:: The data
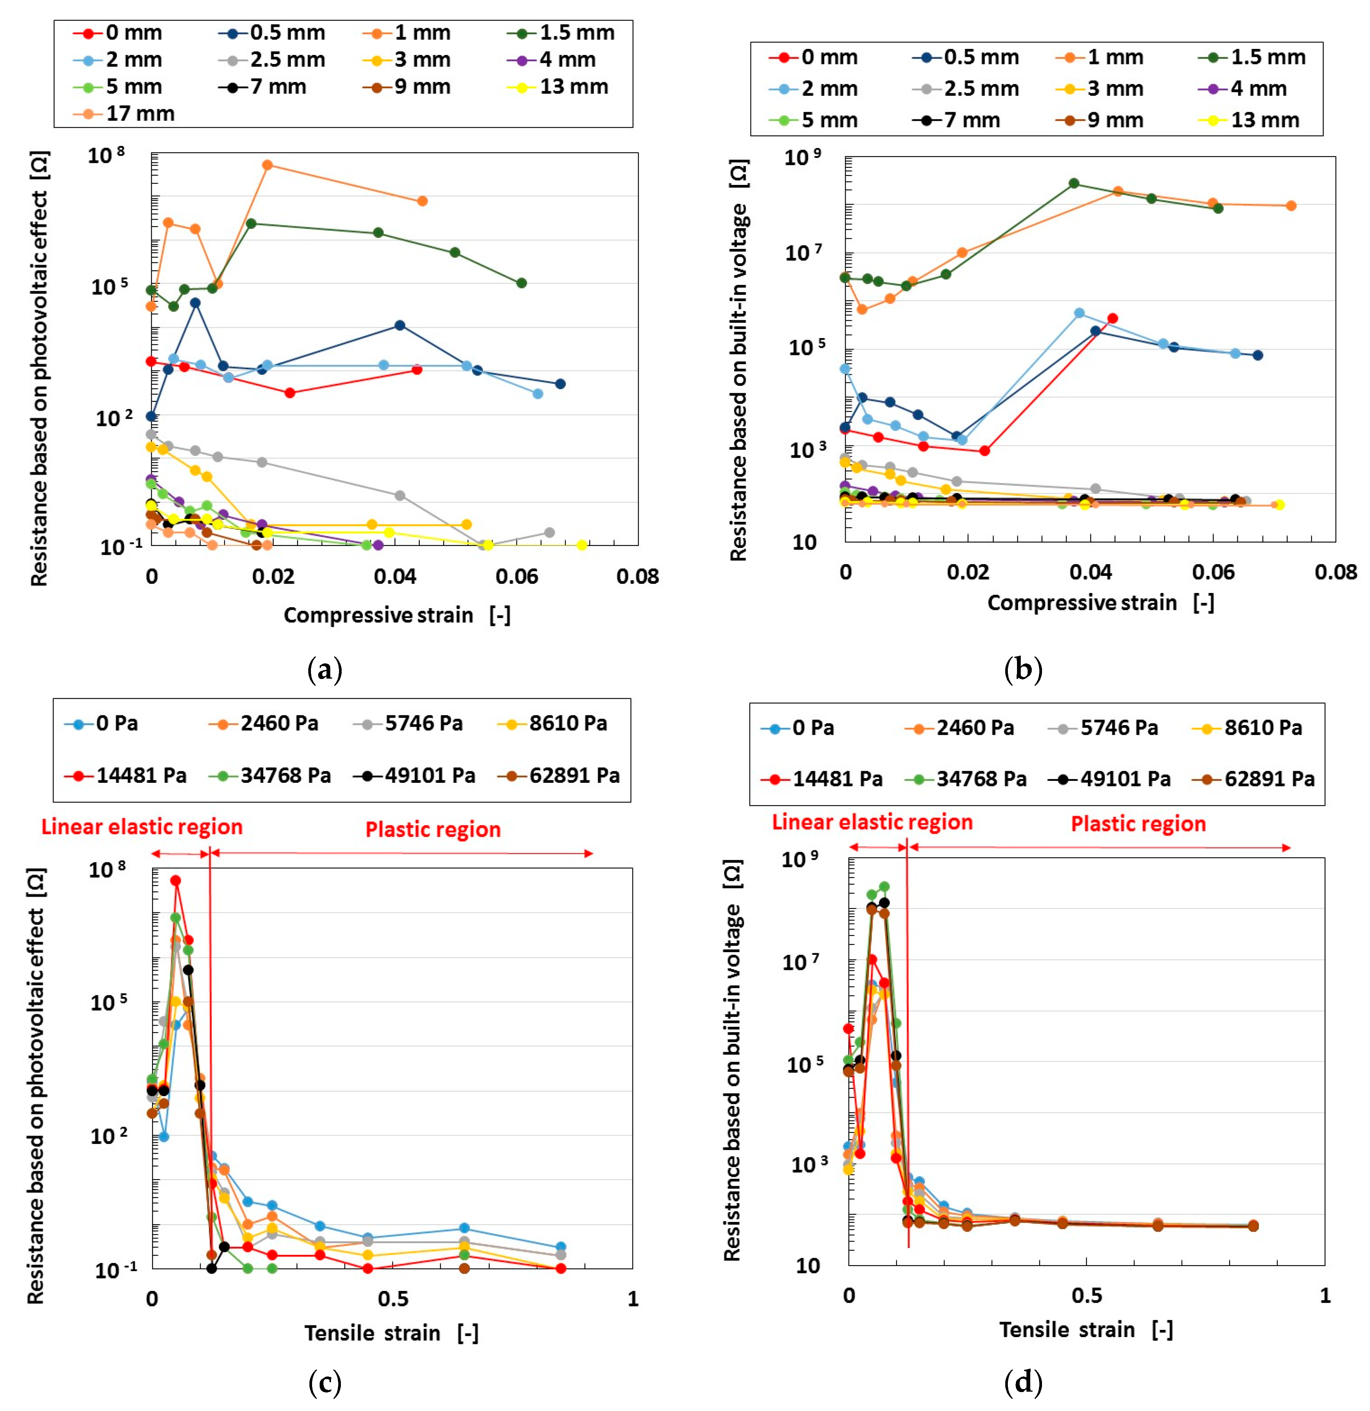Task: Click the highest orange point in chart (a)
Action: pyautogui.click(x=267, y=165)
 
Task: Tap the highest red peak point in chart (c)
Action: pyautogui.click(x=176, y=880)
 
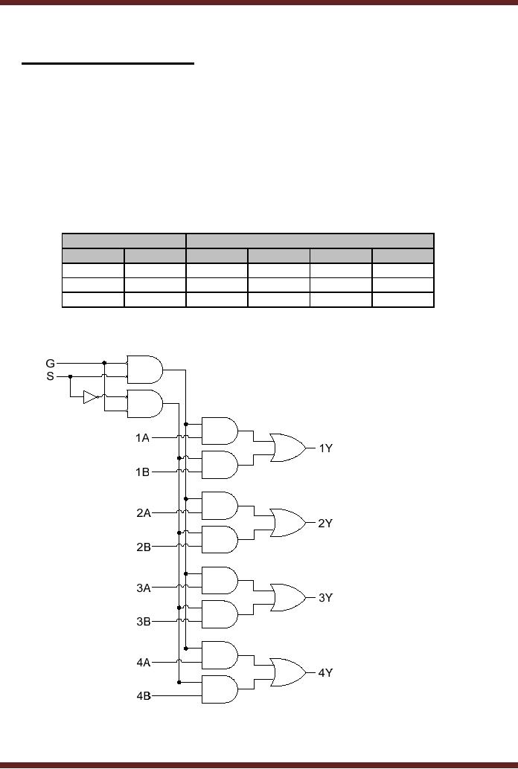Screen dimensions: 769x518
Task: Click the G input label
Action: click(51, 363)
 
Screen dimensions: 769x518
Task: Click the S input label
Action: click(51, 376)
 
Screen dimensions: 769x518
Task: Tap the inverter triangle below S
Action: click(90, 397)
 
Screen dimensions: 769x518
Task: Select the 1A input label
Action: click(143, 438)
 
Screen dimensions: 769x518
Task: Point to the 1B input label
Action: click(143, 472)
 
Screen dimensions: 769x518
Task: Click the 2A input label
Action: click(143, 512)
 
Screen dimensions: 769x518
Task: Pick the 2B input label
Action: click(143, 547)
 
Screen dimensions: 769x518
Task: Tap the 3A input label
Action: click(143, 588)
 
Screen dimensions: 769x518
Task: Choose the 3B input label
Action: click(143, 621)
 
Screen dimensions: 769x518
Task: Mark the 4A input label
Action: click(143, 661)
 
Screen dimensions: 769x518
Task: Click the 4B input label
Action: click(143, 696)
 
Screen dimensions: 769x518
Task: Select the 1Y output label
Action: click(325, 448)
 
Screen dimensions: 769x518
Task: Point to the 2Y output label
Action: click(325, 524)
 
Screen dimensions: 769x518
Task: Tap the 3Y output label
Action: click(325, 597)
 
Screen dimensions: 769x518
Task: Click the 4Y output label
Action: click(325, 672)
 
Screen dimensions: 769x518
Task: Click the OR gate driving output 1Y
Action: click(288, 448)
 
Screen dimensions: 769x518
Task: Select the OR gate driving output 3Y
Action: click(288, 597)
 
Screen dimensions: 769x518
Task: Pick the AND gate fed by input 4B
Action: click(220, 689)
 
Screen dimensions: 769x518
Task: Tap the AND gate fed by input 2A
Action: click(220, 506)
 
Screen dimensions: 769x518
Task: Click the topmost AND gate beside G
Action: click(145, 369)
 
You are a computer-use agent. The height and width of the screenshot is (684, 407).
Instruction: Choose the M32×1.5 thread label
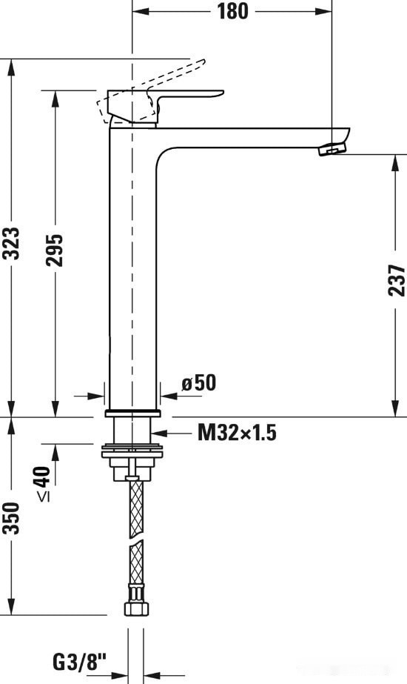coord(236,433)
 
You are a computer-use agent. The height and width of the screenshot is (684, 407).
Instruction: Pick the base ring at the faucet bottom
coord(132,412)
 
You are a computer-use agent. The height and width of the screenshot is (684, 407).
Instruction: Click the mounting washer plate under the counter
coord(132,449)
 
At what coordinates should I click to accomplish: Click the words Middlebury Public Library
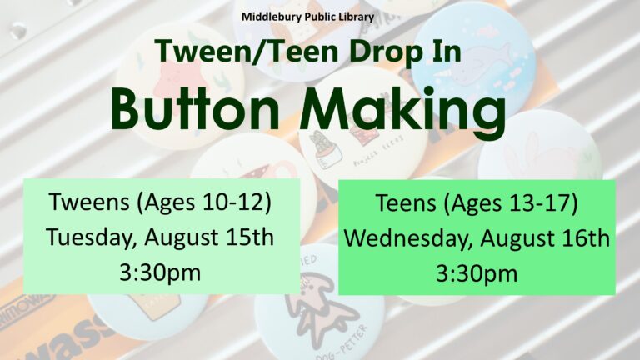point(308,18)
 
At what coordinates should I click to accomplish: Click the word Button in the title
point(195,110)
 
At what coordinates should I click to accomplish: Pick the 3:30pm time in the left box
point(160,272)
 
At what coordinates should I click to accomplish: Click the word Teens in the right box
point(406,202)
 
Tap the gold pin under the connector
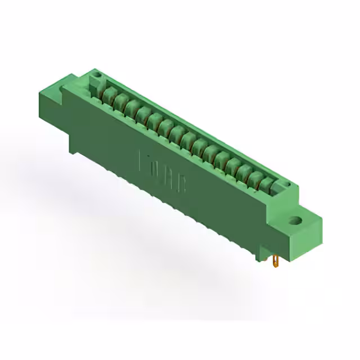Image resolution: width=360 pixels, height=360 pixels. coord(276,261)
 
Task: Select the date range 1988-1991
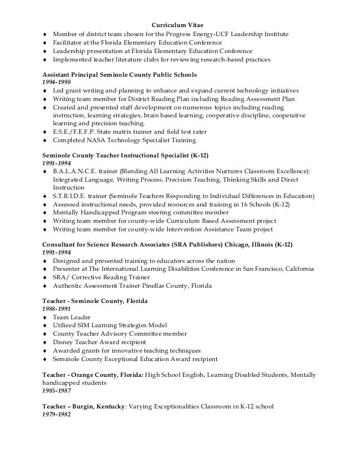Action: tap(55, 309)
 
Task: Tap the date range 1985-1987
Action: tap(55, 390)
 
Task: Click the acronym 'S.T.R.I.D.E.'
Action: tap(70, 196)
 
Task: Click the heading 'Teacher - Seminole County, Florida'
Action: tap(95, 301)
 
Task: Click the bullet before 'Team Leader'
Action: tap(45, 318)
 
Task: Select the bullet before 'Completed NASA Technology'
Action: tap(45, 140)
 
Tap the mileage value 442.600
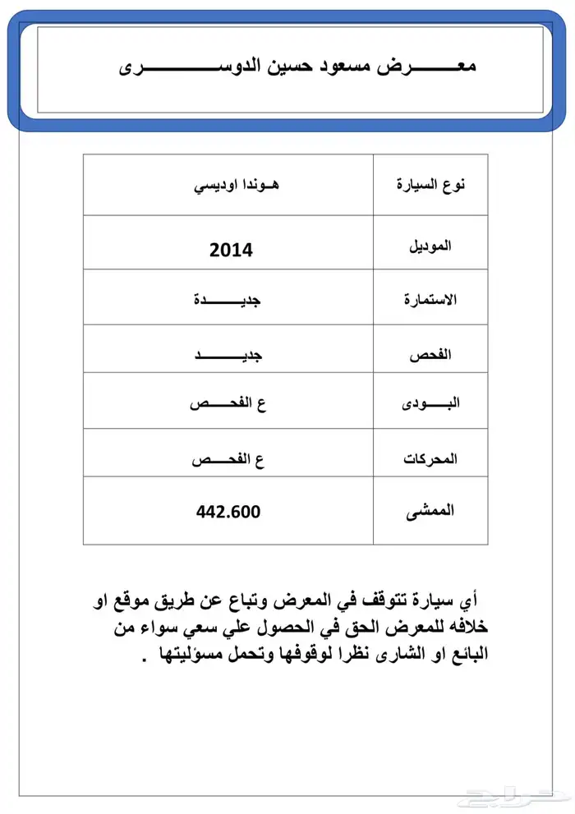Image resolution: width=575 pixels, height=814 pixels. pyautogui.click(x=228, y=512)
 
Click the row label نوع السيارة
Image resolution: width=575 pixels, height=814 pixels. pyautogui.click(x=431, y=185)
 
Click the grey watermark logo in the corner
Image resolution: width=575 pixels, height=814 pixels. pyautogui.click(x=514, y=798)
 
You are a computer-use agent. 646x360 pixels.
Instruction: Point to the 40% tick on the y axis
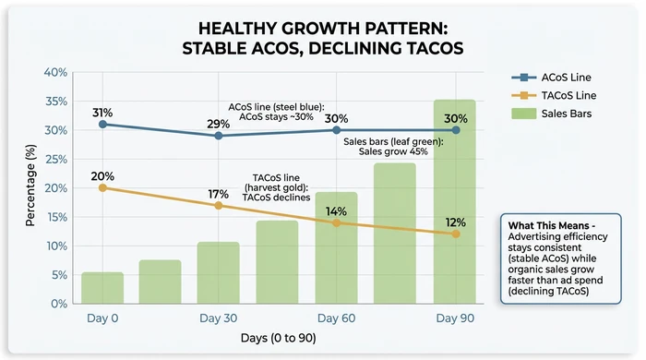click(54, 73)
::::
Short task:
Rewrite all the records above as a Markdown table with the columns Row and Line, one numbered row per line. Skip blank lines and leave the pictures out.

Task answer:
| Row | Line |
|---|---|
| 1 | Task: Click the highest orange point in chart (a) |
| 2 | Action: pyautogui.click(x=267, y=165) |
| 3 | Task: Tap the highest red peak point in chart (c) |
| 4 | Action: pyautogui.click(x=176, y=880) |
| 5 | Screen dimensions: 769x518 |
| 6 | Task: Click the G input label |
| 7 | Action: click(51, 363) |
| 8 | Screen dimensions: 769x518 |
| 9 | Task: Click the S input label |
| 10 | Action: click(51, 376) |
| 11 | Screen dimensions: 769x518 |
| 12 | Task: Tap the inverter triangle below S |
| 13 | Action: click(90, 397) |
| 14 | Screen dimensions: 769x518 |
| 15 | Task: Select the 1A input label |
| 16 | Action: click(143, 438) |
| 17 | Screen dimensions: 769x518 |
| 18 | Task: Point to the 1B input label |
| 19 | Action: click(143, 472) |
| 20 | Screen dimensions: 769x518 |
| 21 | Task: Click the 2A input label |
| 22 | Action: click(143, 512) |
| 23 | Screen dimensions: 769x518 |
| 24 | Task: Pick the 2B input label |
| 25 | Action: click(143, 547) |
| 26 | Screen dimensions: 769x518 |
| 27 | Task: Tap the 3A input label |
| 28 | Action: click(143, 588) |
| 29 | Screen dimensions: 769x518 |
| 30 | Task: Choose the 3B input label |
| 31 | Action: click(143, 621) |
| 32 | Screen dimensions: 769x518 |
| 33 | Task: Mark the 4A input label |
| 34 | Action: click(143, 661) |
| 35 | Screen dimensions: 769x518 |
| 36 | Task: Click the 4B input label |
| 37 | Action: click(143, 696) |
| 38 | Screen dimensions: 769x518 |
| 39 | Task: Select the 1Y output label |
| 40 | Action: click(325, 448) |
| 41 | Screen dimensions: 769x518 |
| 42 | Task: Point to the 2Y output label |
| 43 | Action: click(325, 524) |
| 44 | Screen dimensions: 769x518 |
| 45 | Task: Tap the 3Y output label |
| 46 | Action: click(325, 597) |
| 47 | Screen dimensions: 769x518 |
| 48 | Task: Click the 4Y output label |
| 49 | Action: click(325, 672) |
| 50 | Screen dimensions: 769x518 |
| 51 | Task: Click the OR gate driving output 1Y |
| 52 | Action: click(288, 448) |
| 53 | Screen dimensions: 769x518 |
| 54 | Task: Select the OR gate driving output 3Y |
| 55 | Action: click(288, 597) |
| 56 | Screen dimensions: 769x518 |
| 57 | Task: Pick the AND gate fed by input 4B |
| 58 | Action: click(220, 689) |
| 59 | Screen dimensions: 769x518 |
| 60 | Task: Tap the AND gate fed by input 2A |
| 61 | Action: click(220, 506) |
| 62 | Screen dimensions: 769x518 |
| 63 | Task: Click the topmost AND gate beside G |
| 64 | Action: click(145, 369) |
| 65 | You are a computer-use agent. The height and width of the screenshot is (684, 407). |
| 66 | Instruction: Choose the M32×1.5 thread label |
| 67 | coord(236,433) |
| 68 | You are a computer-use agent. The height and width of the screenshot is (684, 407). |
| 69 | Instruction: Pick the base ring at the faucet bottom |
| 70 | coord(132,412) |
| 71 | You are a computer-use agent. The height and width of the screenshot is (684, 407). |
| 72 | Instruction: Click the mounting washer plate under the counter |
| 73 | coord(132,449) |
| 74 | At what coordinates should I click to accomplish: Click the words Middlebury Public Library |
| 75 | point(308,18) |
| 76 | At what coordinates should I click to accomplish: Click the word Button in the title |
| 77 | point(195,110) |
| 78 | At what coordinates should I click to accomplish: Pick the 3:30pm time in the left box |
| 79 | point(160,272) |
| 80 | At what coordinates should I click to accomplish: Click the word Teens in the right box |
| 81 | point(406,202) |
| 82 | Tap the gold pin under the connector |
| 83 | Image resolution: width=360 pixels, height=360 pixels. coord(276,261) |
| 84 | Task: Select the date range 1988-1991 |
| 85 | Action: tap(55, 309) |
| 86 | Task: Tap the date range 1985-1987 |
| 87 | Action: tap(55, 390) |
| 88 | Task: Click the acronym 'S.T.R.I.D.E.' |
| 89 | Action: tap(70, 196) |
| 90 | Task: Click the heading 'Teacher - Seminole County, Florida' |
| 91 | Action: tap(95, 301) |
| 92 | Task: Click the bullet before 'Team Leader' |
| 93 | Action: tap(45, 318) |
| 94 | Task: Select the bullet before 'Completed NASA Technology' |
| 95 | Action: tap(45, 140) |
| 96 | Tap the mileage value 442.600 |
| 97 | Image resolution: width=575 pixels, height=814 pixels. pyautogui.click(x=228, y=512) |
| 98 | Click the row label نوع السيارة |
| 99 | Image resolution: width=575 pixels, height=814 pixels. pyautogui.click(x=431, y=185) |
| 100 | Click the grey watermark logo in the corner |
| 101 | Image resolution: width=575 pixels, height=814 pixels. pyautogui.click(x=514, y=798) |
| 102 | You are a computer-use agent. 646x360 pixels. |
| 103 | Instruction: Point to the 40% tick on the y axis |
| 104 | click(54, 73) |